Records supplied:

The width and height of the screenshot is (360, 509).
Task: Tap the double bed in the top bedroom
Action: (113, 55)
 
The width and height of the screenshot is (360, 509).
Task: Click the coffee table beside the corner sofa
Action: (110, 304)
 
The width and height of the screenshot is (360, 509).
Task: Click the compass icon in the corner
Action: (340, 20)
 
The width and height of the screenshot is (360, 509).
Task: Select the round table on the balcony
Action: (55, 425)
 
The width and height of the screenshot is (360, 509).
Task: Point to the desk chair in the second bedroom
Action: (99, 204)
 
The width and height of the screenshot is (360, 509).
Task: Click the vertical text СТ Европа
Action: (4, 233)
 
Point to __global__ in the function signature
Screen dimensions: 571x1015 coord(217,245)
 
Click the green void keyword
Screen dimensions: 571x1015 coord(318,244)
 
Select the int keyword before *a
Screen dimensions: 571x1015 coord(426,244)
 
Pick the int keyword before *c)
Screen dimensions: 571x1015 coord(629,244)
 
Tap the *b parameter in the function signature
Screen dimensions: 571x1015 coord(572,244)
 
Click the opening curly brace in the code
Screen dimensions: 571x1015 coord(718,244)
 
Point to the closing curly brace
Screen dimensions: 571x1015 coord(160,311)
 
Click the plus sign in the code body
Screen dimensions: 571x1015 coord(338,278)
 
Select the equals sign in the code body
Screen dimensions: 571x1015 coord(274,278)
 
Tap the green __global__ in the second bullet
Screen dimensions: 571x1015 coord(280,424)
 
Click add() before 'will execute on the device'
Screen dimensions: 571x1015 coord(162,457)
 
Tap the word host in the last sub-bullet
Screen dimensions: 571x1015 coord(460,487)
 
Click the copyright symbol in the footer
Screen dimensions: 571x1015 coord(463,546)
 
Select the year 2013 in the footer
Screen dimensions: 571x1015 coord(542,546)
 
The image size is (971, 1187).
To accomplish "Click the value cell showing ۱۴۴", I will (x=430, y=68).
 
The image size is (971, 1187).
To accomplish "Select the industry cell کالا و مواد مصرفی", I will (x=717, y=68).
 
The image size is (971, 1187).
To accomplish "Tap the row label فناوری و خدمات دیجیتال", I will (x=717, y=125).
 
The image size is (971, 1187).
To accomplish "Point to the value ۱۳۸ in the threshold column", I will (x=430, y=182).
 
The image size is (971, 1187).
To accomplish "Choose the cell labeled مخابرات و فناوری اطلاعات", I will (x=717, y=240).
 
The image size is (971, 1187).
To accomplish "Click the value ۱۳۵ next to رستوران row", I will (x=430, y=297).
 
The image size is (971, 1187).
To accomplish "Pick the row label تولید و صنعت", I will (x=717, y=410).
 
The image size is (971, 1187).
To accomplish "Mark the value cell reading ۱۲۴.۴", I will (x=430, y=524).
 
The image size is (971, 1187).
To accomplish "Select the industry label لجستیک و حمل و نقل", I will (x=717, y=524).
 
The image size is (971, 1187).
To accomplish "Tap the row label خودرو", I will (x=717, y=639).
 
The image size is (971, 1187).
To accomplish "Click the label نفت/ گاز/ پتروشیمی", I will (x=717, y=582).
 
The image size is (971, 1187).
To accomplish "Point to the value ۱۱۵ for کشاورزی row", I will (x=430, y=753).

Work to complete: Copy out each line of the entries above that contains the word "Task".

Answer in full:
Task: Tap the double bed in the top bedroom
Task: Click the coffee table beside the corner sofa
Task: Click the compass icon in the corner
Task: Select the round table on the balcony
Task: Point to the desk chair in the second bedroom
Task: Click the vertical text СТ Европа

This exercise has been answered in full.